Does the resurrection of Christ matter? Does it truly make a difference? The apostle Paul sure thought so. In writing to the Corinthians, Paul was faced with the startling news that some in Corinth denied the future resurrection of the body. Such a view was adopted by many in the Greco-Roman world. Death was the end. Actually, not much has changed since the first century. Today, the same view is held by skeptics of the faith.

What was so shocking, however, is that in Paul’s day, some Christians, who affirmed the bodily resurrection of Jesus, nonetheless denied the future resurrection of the body. Paul responds with boldness, arguing that you cannot have one without the other. If there is no future resurrection for believers, then Christ himself has not been raised! And if Christ has not been raised, then everything changes. Let’s explore the consequences of the resurrection of Christ for the Christian life.

1. The resurrection of Christ is inseparable from the gospel of Christ.

In 1 Corinthians 15, Paul begins by reminding his brothers of the “gospel I preached to you . . . by which you are being saved” (15:2).

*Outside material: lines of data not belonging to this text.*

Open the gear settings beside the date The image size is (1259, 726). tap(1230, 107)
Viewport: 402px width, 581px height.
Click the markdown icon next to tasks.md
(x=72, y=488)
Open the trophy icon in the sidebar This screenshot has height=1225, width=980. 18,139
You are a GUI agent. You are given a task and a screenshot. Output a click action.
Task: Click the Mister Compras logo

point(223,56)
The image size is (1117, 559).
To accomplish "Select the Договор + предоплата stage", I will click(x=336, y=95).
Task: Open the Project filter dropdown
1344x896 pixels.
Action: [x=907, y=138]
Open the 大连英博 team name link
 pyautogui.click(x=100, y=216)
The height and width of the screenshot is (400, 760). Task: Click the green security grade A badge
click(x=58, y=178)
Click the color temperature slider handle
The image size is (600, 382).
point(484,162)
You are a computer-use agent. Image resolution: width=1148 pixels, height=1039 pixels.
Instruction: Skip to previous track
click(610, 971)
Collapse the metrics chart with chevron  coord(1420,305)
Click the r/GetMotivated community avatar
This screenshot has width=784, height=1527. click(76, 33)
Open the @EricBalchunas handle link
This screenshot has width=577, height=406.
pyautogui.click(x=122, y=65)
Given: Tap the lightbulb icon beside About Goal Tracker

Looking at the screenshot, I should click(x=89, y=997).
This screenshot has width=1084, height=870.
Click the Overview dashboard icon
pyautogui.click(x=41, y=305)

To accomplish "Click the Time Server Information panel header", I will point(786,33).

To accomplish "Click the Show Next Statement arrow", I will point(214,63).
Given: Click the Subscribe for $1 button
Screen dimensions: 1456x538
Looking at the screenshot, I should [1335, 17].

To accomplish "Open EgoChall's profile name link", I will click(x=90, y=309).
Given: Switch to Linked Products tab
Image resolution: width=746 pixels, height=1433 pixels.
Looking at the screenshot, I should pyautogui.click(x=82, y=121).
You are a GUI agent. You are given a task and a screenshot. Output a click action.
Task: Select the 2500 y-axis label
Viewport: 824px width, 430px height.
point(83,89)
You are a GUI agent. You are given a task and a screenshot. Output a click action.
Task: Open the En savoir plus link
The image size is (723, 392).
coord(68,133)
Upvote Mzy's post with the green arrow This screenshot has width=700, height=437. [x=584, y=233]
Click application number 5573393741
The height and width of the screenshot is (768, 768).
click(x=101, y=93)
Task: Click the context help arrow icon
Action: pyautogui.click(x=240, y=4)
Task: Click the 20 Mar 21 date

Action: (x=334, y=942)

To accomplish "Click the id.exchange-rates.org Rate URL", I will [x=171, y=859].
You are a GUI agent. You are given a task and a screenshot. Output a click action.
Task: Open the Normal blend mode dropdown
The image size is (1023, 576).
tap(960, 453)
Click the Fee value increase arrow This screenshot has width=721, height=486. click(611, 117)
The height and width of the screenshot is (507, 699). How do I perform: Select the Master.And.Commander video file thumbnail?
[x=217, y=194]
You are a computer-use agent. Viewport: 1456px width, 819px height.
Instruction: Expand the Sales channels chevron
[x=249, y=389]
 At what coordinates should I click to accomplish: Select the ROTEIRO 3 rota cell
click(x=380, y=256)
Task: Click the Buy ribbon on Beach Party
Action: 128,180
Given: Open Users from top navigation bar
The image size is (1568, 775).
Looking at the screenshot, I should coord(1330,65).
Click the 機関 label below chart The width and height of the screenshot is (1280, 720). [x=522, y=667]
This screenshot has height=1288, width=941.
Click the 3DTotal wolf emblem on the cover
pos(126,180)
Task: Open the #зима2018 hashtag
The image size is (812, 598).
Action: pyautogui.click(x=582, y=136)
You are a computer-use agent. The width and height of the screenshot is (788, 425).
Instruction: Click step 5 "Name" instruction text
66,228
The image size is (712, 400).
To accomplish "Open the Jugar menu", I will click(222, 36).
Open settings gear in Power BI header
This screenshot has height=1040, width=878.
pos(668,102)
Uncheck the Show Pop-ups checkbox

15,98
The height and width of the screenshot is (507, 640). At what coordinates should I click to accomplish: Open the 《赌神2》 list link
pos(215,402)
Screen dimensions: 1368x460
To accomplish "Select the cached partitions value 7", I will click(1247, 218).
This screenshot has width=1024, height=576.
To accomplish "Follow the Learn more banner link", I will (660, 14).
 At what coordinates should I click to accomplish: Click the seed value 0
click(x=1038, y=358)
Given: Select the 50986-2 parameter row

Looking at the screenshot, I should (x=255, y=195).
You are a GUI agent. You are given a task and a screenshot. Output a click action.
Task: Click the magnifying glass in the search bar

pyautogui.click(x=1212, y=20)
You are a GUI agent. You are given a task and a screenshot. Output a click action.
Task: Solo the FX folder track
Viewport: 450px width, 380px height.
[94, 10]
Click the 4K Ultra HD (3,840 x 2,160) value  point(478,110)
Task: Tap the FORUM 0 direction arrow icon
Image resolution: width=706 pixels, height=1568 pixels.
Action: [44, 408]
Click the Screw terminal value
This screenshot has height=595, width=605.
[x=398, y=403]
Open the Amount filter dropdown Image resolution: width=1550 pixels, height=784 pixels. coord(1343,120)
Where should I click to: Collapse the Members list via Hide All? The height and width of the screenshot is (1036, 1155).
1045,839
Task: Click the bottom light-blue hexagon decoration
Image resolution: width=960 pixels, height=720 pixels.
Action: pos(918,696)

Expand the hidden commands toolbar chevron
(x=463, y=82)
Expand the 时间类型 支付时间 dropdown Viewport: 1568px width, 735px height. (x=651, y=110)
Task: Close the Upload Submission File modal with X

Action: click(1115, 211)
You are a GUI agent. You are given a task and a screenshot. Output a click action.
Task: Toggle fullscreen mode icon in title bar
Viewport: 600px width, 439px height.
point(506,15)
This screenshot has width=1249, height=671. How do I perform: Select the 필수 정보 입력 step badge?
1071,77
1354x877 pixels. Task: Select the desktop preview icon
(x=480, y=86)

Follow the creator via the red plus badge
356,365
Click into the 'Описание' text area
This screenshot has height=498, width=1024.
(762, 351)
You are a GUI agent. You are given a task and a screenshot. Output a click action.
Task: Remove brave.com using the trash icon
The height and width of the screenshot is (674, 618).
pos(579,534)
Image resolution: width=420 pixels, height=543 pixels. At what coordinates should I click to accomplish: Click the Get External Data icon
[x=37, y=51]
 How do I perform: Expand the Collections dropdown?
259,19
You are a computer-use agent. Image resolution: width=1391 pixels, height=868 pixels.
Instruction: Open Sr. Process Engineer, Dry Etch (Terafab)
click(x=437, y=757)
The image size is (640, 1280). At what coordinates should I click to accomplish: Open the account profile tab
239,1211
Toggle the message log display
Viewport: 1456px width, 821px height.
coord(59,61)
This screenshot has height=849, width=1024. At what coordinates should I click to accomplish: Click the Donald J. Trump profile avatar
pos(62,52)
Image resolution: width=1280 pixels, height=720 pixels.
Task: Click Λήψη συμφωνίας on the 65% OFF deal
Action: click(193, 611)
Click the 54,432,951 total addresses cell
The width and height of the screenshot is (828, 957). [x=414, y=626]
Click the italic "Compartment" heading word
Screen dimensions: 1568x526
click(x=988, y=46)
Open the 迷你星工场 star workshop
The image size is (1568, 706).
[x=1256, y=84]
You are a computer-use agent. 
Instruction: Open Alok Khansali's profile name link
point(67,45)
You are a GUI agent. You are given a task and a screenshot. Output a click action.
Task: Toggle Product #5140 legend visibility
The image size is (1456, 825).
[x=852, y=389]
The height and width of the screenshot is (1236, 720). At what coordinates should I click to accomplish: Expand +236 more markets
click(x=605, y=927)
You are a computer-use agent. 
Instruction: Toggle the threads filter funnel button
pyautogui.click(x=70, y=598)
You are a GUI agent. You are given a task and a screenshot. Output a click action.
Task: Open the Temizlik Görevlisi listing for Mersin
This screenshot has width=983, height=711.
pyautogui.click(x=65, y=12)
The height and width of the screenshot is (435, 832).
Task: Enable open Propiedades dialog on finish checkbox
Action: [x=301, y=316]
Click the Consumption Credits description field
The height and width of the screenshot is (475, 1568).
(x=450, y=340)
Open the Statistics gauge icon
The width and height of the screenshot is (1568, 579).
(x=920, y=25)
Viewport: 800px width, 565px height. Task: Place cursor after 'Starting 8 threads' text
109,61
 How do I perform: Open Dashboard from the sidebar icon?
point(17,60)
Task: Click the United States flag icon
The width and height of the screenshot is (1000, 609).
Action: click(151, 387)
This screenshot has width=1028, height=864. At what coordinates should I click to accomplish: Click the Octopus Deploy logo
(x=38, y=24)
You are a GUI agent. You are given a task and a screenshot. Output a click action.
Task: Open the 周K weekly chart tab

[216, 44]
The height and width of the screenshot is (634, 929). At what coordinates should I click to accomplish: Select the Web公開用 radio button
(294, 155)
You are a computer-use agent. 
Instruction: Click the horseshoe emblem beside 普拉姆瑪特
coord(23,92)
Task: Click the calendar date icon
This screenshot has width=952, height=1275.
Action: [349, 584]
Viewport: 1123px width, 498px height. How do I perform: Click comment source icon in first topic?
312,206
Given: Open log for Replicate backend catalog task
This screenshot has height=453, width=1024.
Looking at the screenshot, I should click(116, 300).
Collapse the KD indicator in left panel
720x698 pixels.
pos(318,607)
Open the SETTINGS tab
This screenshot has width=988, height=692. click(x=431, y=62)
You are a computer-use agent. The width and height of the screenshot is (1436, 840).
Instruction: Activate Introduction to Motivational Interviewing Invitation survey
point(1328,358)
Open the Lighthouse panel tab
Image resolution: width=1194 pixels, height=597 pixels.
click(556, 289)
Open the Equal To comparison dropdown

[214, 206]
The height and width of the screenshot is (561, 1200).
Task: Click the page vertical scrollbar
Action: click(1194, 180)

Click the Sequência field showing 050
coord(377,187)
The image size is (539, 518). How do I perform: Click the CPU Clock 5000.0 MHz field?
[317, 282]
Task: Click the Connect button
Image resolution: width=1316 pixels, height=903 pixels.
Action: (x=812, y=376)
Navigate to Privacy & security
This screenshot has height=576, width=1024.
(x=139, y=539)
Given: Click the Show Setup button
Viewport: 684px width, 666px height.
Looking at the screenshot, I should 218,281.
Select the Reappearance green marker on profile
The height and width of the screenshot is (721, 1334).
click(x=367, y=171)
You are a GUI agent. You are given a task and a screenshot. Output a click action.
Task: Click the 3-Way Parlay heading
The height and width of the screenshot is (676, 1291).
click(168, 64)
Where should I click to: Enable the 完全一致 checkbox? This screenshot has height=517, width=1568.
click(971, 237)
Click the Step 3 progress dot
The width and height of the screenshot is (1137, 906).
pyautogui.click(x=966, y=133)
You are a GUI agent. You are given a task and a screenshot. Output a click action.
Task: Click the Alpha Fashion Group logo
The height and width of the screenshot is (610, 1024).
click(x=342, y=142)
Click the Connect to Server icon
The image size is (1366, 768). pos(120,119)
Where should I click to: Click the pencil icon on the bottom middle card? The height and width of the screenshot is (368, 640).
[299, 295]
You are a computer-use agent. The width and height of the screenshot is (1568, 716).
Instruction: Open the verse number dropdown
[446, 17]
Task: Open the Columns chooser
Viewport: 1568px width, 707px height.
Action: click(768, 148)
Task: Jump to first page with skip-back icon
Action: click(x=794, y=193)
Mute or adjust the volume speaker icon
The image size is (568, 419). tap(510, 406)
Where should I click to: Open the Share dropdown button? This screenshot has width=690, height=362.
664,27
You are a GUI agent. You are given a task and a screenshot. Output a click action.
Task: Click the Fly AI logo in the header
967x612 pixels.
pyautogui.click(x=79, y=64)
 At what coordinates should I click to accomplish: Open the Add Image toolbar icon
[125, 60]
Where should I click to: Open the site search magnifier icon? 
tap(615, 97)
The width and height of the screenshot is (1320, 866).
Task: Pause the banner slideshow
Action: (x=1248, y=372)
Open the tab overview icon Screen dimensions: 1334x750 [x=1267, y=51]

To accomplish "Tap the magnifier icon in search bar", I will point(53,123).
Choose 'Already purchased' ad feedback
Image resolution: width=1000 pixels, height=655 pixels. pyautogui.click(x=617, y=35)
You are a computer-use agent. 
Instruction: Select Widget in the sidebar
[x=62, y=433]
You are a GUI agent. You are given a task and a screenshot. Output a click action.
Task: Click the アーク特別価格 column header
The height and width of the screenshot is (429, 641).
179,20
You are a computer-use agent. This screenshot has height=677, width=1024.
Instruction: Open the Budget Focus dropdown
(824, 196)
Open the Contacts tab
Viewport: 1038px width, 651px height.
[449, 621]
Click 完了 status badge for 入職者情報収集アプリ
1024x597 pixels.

This gospel, Paul says, revolves around the death of Christ, who “died for our sins in accordance with the Scripture” (15:3). But notice, Paul does not end there. Christ did not remain dead, but he was also “raised on the third day in accordance with the Scriptures” (15:4), before appearing to his disciples.

Have we, as gospel-centered, gospel-saturated believers, left the resurrection out of our gospel message? I know I am guilty. After reflecting on an opportunity I had to share the gospel with an unbeliever, I suddenly realized that not once had I mentioned, at least in any depth, the resurrection of Christ. I fear that my experience is not my own, but that of evangelicals everywhere. But Paul teaches us that we must come to grips with the biblical reality that the resurrection of Christ cannot be divorced from the death of Christ when we speak about the gospel. Should we separate the two, we will seriously miss the significance of the resurrection for our salvation. As Thomas Schreiner states, “Christ’s death and resurrection are inseparable in effecting salvation.”